托福TPO42听力原文Lecture3资料

2022-06-04 05:57:49

  记忆听力词汇不能只追求速度,要反复熟悉,尤其是有些词汇的发音,因为发音问题可能就会影响到大家的听力效果。下面小编就给大家带来了

  Narrator: Listen to part of a lecture in an environmental science class.

  Professor: When you try to imagine a fungus, you probably picture a mushroom hopping up out of the ground and think that’s it. But a fungus like that, most of it actually lives underground. And fungi in general are often an important active component of the soil. A fungus secretes enzymes into the soil, enzymes that break down, decompose organic material in the soil. So the fungus can absorb this material and get nutrition. But to me, what’s most interesting about this process is how it may enable fungi to help clean up environmental pollution in the soil. And that’s thanks in part to a substance in their cell walls called chitin.

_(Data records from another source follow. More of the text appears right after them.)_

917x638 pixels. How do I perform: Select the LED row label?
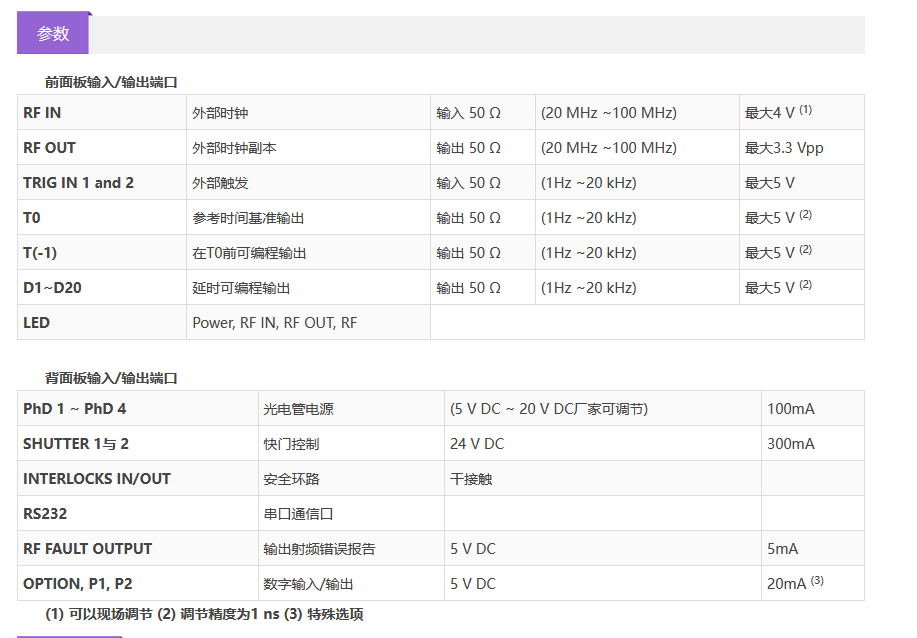point(36,323)
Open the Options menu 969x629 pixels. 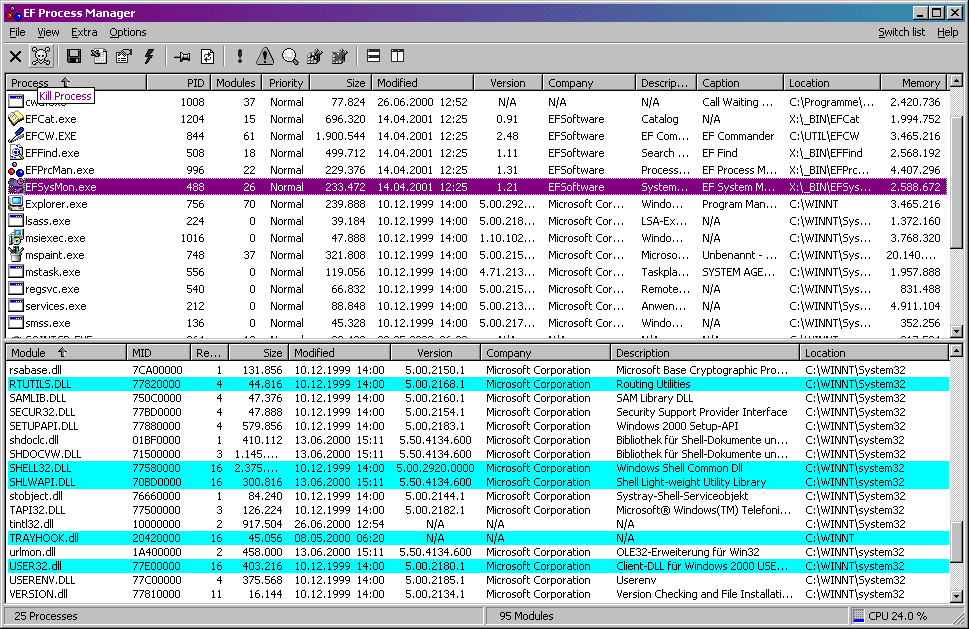pyautogui.click(x=128, y=32)
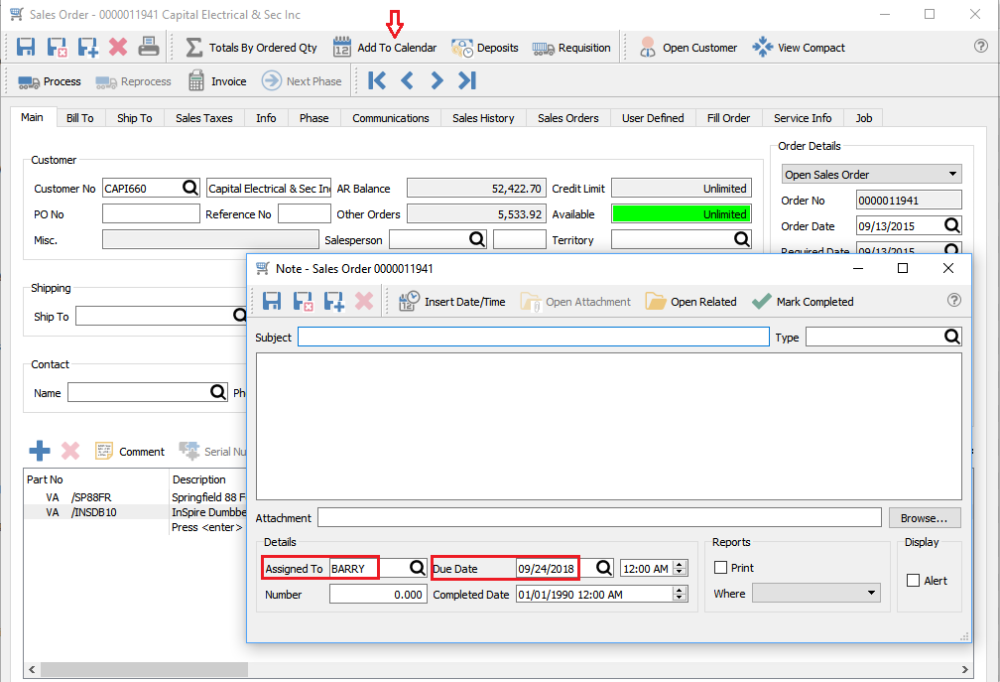This screenshot has width=1000, height=682.
Task: Toggle the Alert display checkbox
Action: point(912,580)
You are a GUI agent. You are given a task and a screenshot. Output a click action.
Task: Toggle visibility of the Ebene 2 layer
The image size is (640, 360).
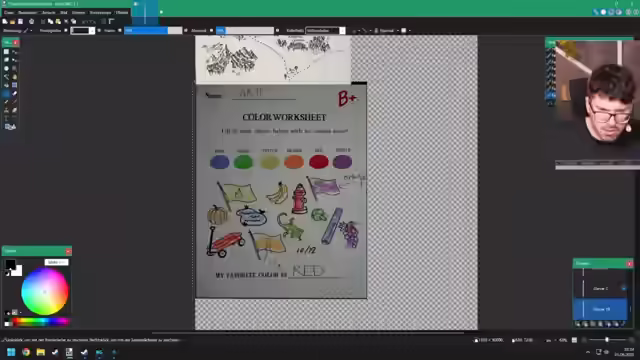624,288
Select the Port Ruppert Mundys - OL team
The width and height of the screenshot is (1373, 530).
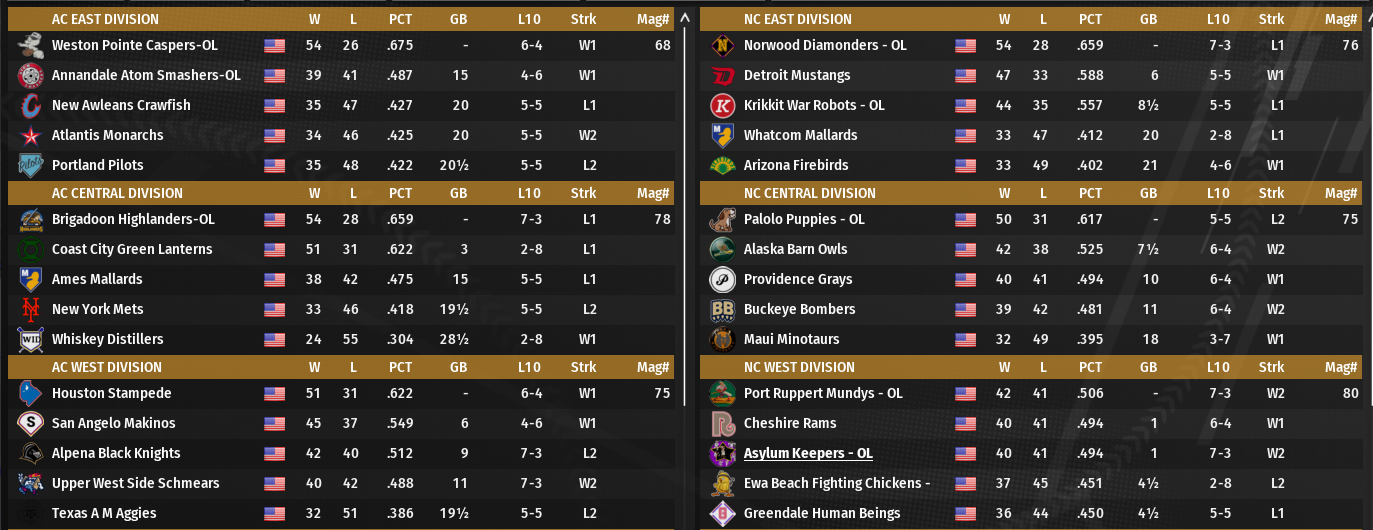pyautogui.click(x=823, y=393)
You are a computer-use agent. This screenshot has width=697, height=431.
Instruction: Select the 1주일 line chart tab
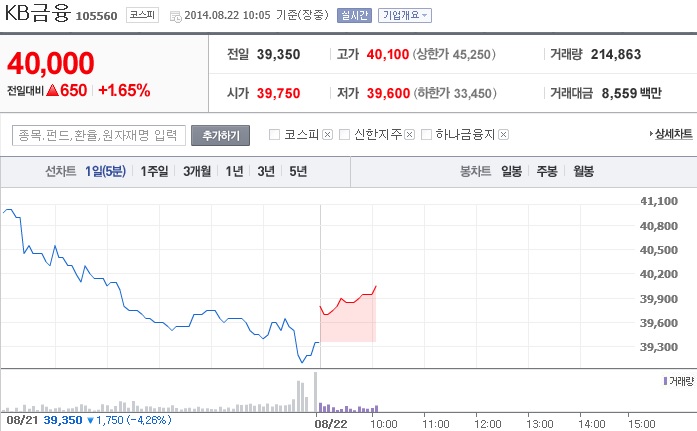154,171

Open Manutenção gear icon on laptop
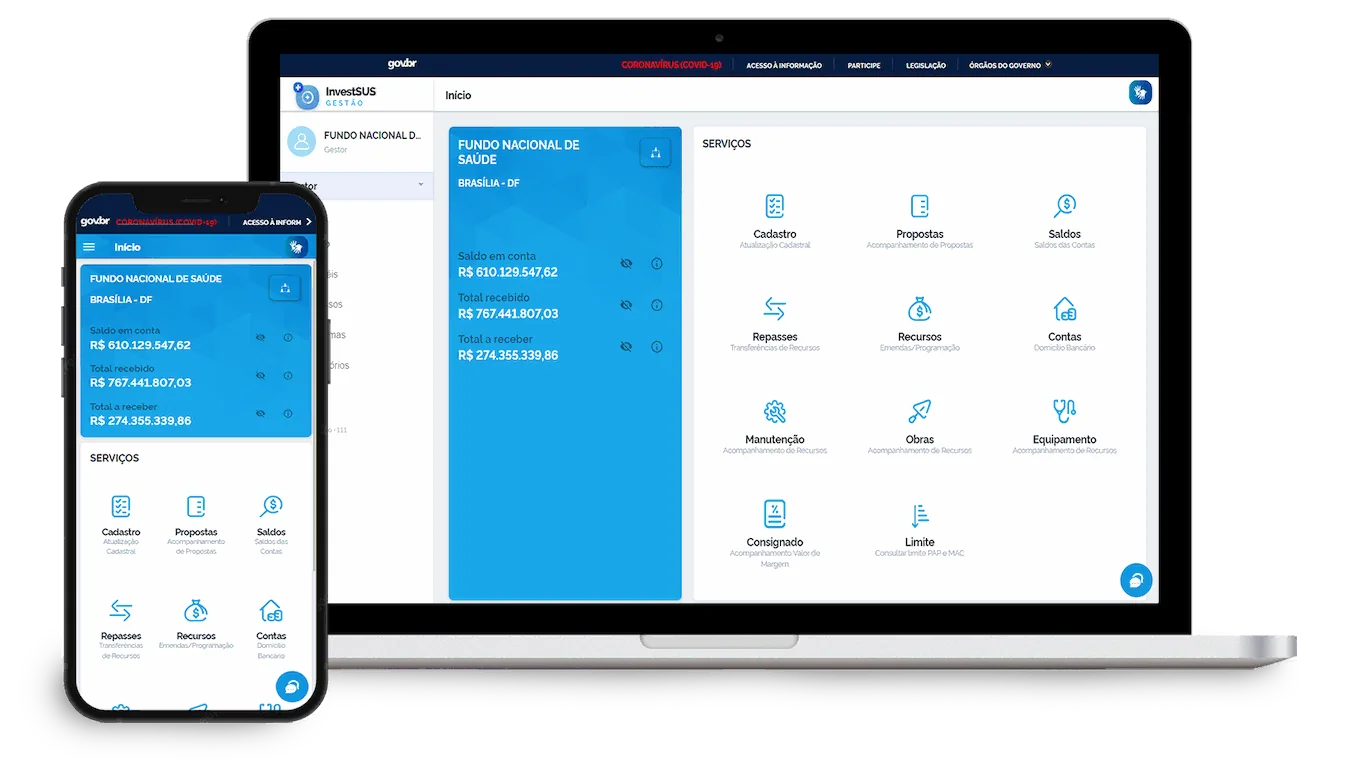(774, 412)
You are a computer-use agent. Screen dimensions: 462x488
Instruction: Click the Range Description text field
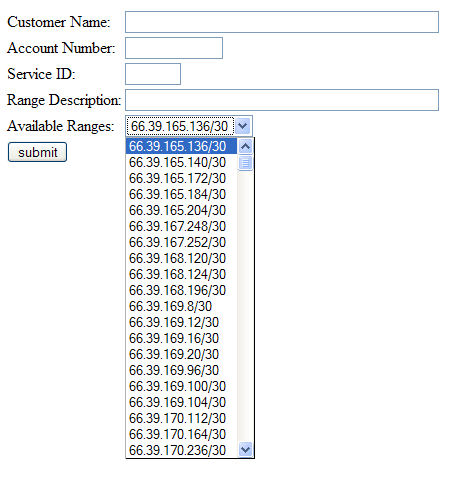coord(282,100)
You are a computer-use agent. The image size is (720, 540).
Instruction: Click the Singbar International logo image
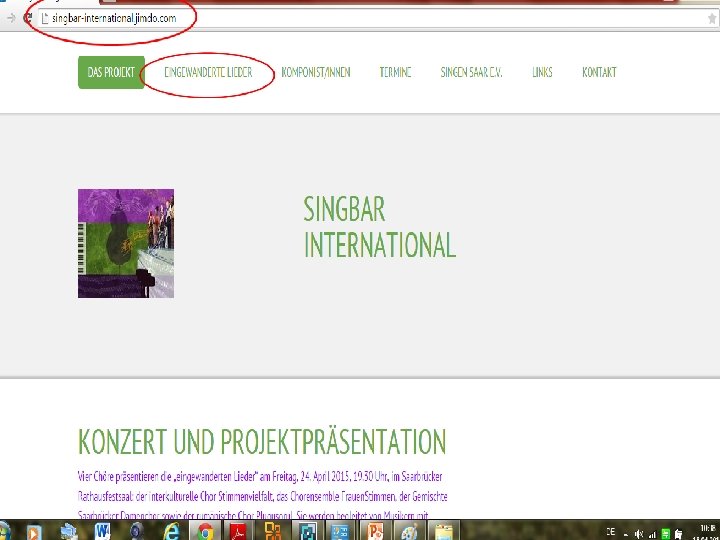[126, 243]
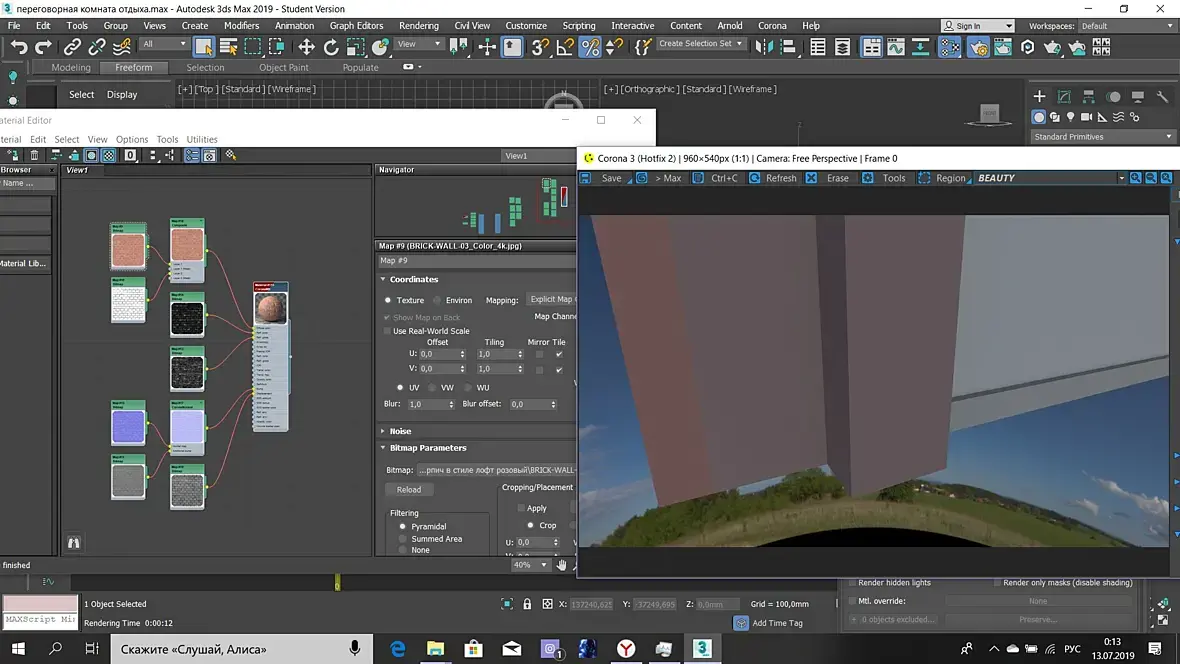Click the Erase button in Corona framebuffer

(837, 178)
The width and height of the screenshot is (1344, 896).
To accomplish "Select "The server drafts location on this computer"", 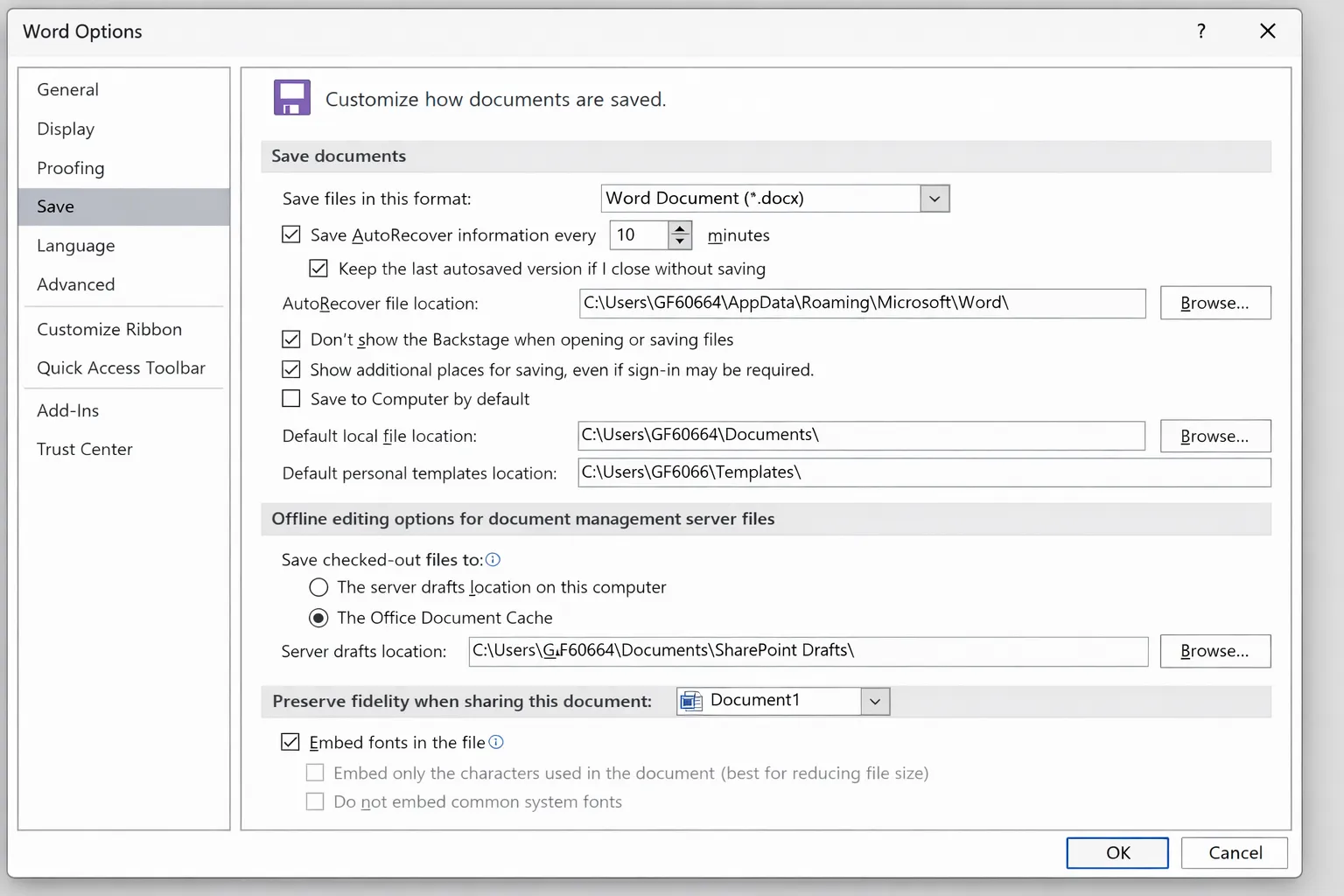I will pyautogui.click(x=318, y=587).
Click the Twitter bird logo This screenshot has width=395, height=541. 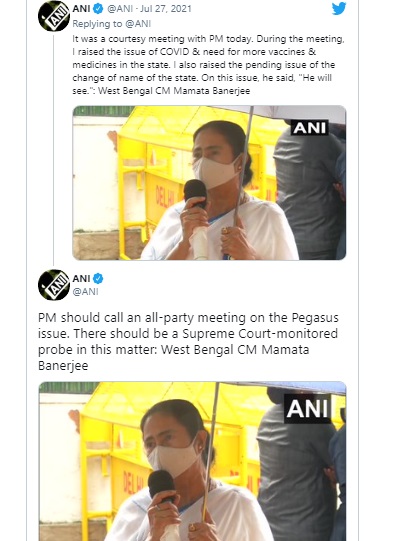[339, 8]
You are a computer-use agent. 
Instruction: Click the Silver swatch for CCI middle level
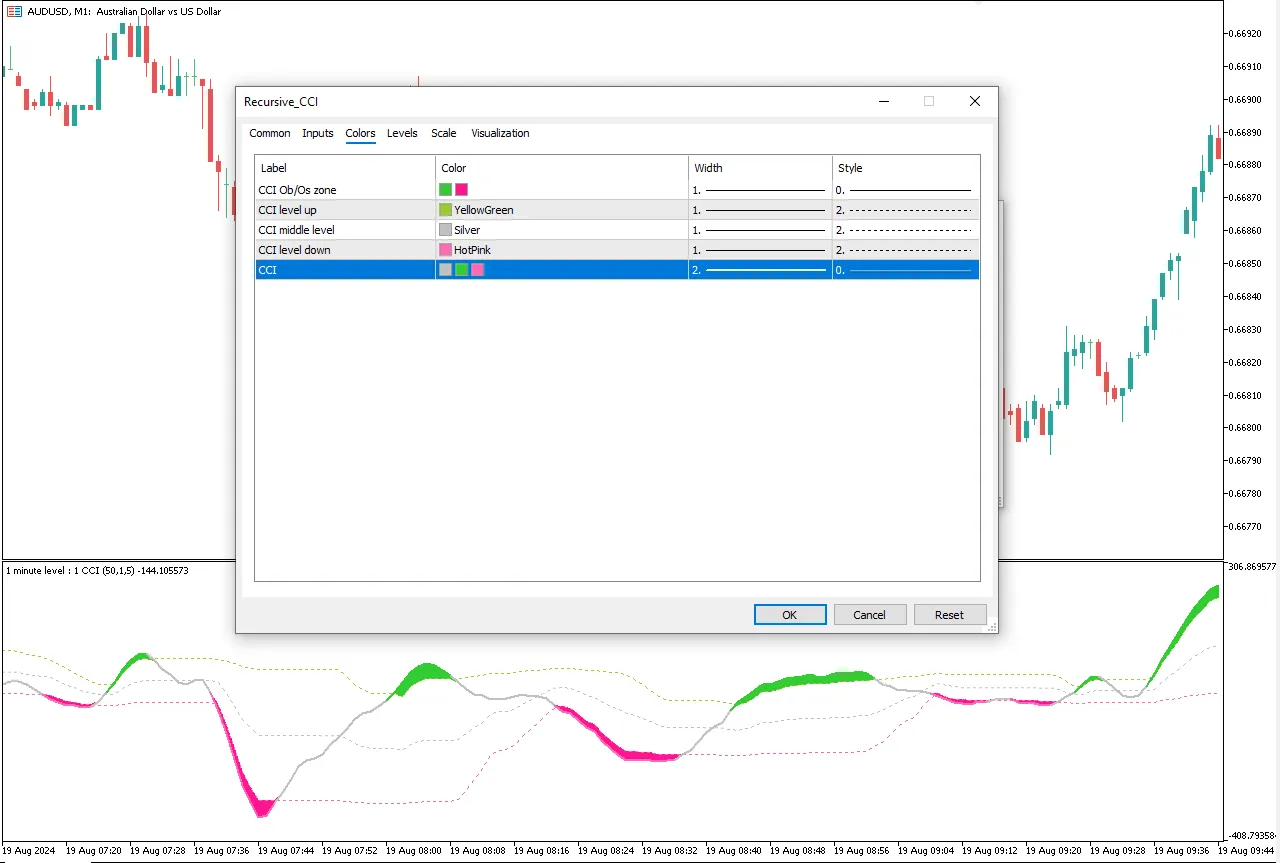click(446, 230)
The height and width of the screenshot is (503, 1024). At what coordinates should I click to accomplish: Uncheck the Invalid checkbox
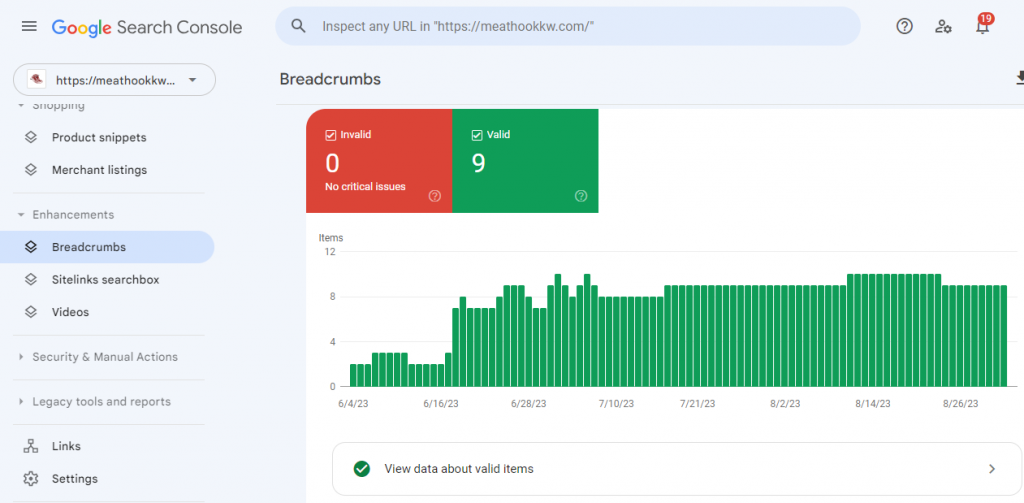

  Now, a lot of people think fungi are related to plants, but they’re not. Believe it or not, the only other place chitin is found in abundance is in the exoskeletons of insects, crabs and such. So in this sense, fungi are more associated with insects than with any plant. Strange, huh? And the chitin in the cell walls of a filamentous fungus — a filament, of course, is a long threadlike structure, cells joined end to end. Filamentous fungi grow in soil and in decaying vegetation. And as their name implies, they exist as filaments. And although regarded as micro-organisms, filaments from a single fungus can fan out to occupy many square meters or even several square kilometers of forest floor. Their vast surface area allows them to break down and take in huge amounts of nutrients. But beyond that, the filaments also pull out of the soil a great deal of the pollution that might be in there, especially heavy metals.

  And here’s where chitin comes in. Like some other substances in fungal cell walls, chitin forms strong chemical bonds to heavy metals in the environment in a process we call adsorption. Now, don’t confuse this with absorption, where a substance is absorbed into a cell, into the interior of a cell. I mean, that’s happening here, too. But adsorption means binding to the outer surface of the cell. And a filamentous fungus can adsorb toxic metals, bind them to the surface of its enormous network of filaments, and thereby detoxify a large soil ecosystem. The heavy metals are still there, but instead of leaching into the water system and contaminating the water underground, large amounts of these metals may remain bound to the chitin, to the cell walls of filamentous fungi in the soil, and thus remain chemically inactive for as long as thirty years, perhaps longer.

  In fact, we can actually use the cell wall of filamentous fungi as a filter even after the fungi are dead. For example, the pharmaceutical industry grows filamentous fungi in large quantities in the lab. Like to produce the antibiotic penicillin, the drug company grows the fungus Penicilium and after the penicillin is extracted, these dead penicillin filaments, we can use the chitin in their cell walls to make industrial filters to adsorb heavy metals. We can put these filters into waste pipes from industrial processes and use the filters to trap heavy metals like mercury and zinc. Later, we can chemically extract the heavy metals and reuse the filter over and over.

  Now, going back to the absorption of toxic metals into the body of the fungus, let’s turn our attention to mushrooms. Like other fungi, mushrooms can absorb large quantities of heavy metals. In fact, they may contain up to two and a half times the concentration of toxic metals found in the soil they grow in. So mushrooms, at least what we see above ground, we can potentially harvest them and then once and for all safely dispose of the pollutants contained within them. In fact, to clean up, especially the ground water system permanently, harvesting mushrooms is probably the best way to go. For some reason, this hasn’t happened yet as far as I know. But I can easily envision cultivating mushrooms for the sole purpose of detoxifying a large underground ecosystem.